Reproduce exactly, from the line containing "Die neue Bienenweide (85, 2241)", every line down to the end of the data below.

━━ Dataset content

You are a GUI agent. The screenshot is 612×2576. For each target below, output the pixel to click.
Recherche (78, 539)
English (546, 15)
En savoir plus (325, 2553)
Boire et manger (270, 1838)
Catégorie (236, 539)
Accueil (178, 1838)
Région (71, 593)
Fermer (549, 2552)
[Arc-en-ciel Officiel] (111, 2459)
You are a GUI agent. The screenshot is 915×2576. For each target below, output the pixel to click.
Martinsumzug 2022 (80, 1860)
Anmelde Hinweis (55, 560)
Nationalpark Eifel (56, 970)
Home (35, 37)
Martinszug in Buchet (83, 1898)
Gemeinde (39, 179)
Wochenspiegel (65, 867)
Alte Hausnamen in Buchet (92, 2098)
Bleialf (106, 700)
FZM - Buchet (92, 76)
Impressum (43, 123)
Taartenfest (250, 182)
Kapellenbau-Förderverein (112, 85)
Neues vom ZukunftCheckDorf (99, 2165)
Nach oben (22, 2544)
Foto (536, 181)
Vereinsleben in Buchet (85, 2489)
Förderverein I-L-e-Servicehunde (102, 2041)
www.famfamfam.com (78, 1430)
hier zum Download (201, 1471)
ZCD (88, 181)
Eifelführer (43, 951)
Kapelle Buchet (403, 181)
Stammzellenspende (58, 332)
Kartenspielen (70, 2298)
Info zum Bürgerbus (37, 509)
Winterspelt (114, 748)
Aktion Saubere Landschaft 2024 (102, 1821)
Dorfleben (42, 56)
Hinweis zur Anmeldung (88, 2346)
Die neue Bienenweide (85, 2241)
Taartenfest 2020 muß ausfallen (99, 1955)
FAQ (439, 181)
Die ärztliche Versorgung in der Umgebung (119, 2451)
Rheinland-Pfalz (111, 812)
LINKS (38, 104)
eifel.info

━━━━

→ Completed task:
Die neue Bienenweide (85, 2241)
Taartenfest 2020 muß ausfallen (99, 1955)
FAQ (439, 181)
Die ärztliche Versorgung in der Umgebung (119, 2451)
Rheinland-Pfalz (111, 812)
LINKS (38, 104)
eifel.info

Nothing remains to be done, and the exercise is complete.